Exercise details
Transcribe the records starting with the line containing "Task: Expand the AAA schema node" and going on through the line containing "The height and", reproducing each line without any change.

Record list
## Start

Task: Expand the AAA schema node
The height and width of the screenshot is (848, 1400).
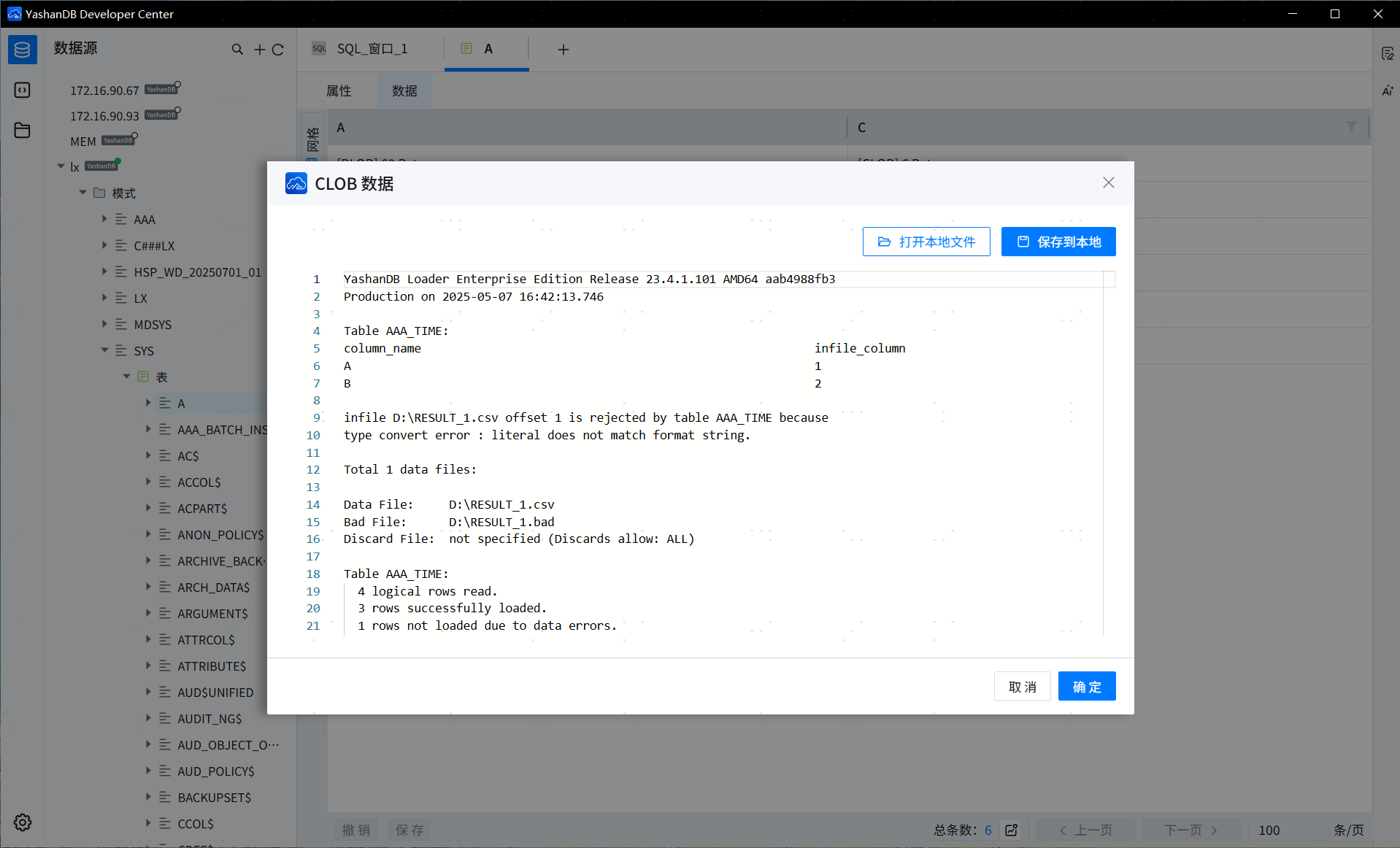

## End
## Start

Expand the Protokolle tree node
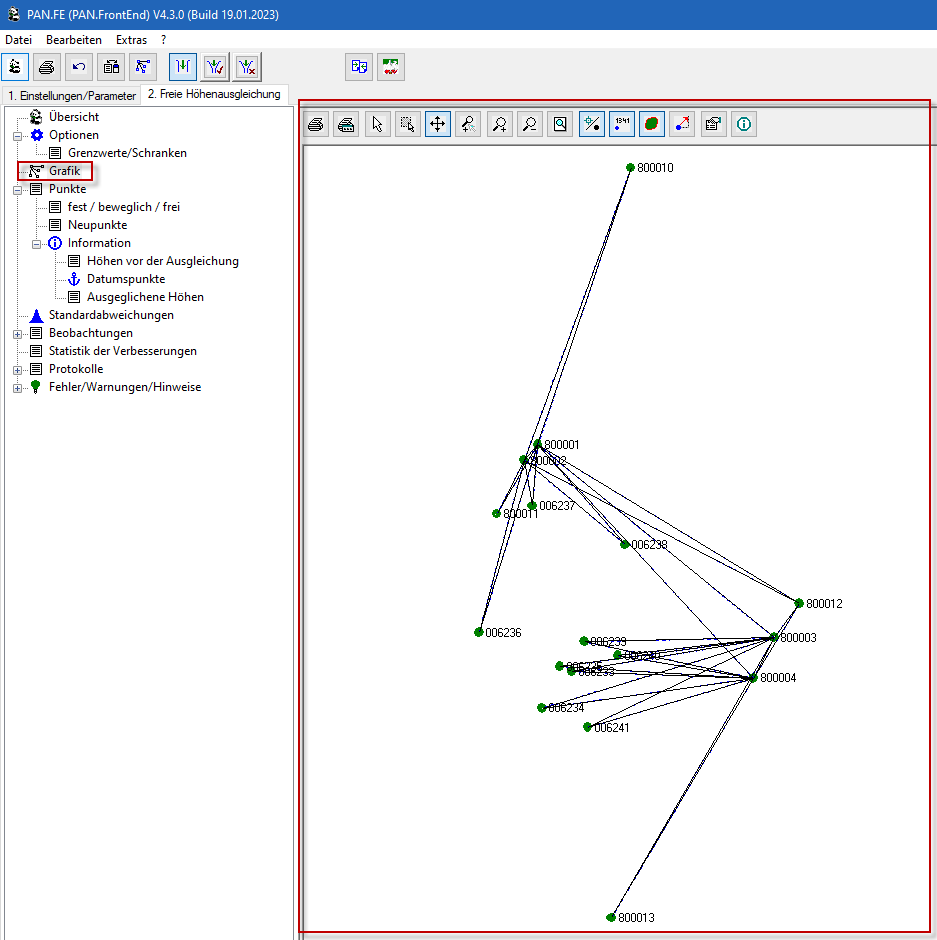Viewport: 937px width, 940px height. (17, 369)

## End
## Start

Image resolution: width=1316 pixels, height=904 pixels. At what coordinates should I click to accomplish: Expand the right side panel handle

## End

Task response
Task: Expand the AAA schema node
The height and width of the screenshot is (848, 1400).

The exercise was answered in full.